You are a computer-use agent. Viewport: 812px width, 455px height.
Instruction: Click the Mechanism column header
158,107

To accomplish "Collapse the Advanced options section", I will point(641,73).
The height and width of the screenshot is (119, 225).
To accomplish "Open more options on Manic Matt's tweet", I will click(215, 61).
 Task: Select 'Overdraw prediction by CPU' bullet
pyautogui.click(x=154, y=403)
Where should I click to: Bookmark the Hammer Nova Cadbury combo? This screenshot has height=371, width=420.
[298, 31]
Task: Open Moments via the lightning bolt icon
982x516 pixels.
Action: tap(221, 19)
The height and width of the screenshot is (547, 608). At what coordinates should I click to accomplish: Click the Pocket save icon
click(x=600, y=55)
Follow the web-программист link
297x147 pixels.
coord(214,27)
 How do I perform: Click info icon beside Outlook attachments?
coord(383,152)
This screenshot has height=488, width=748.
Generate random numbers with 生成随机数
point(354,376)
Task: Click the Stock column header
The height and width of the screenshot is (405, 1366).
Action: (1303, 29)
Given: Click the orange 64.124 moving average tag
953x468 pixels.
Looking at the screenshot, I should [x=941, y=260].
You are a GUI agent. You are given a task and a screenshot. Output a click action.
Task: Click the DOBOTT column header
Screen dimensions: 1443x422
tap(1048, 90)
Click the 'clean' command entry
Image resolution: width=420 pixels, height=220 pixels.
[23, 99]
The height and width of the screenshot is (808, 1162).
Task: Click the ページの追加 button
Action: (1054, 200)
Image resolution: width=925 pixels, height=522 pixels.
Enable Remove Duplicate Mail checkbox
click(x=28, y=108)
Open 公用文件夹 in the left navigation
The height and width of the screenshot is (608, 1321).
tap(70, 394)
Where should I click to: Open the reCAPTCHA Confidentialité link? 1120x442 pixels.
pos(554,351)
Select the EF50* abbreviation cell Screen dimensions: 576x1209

——

How many lines of the listing above contain the string "This"? Case counts. Reply with the number only.

THE SOLUTION
2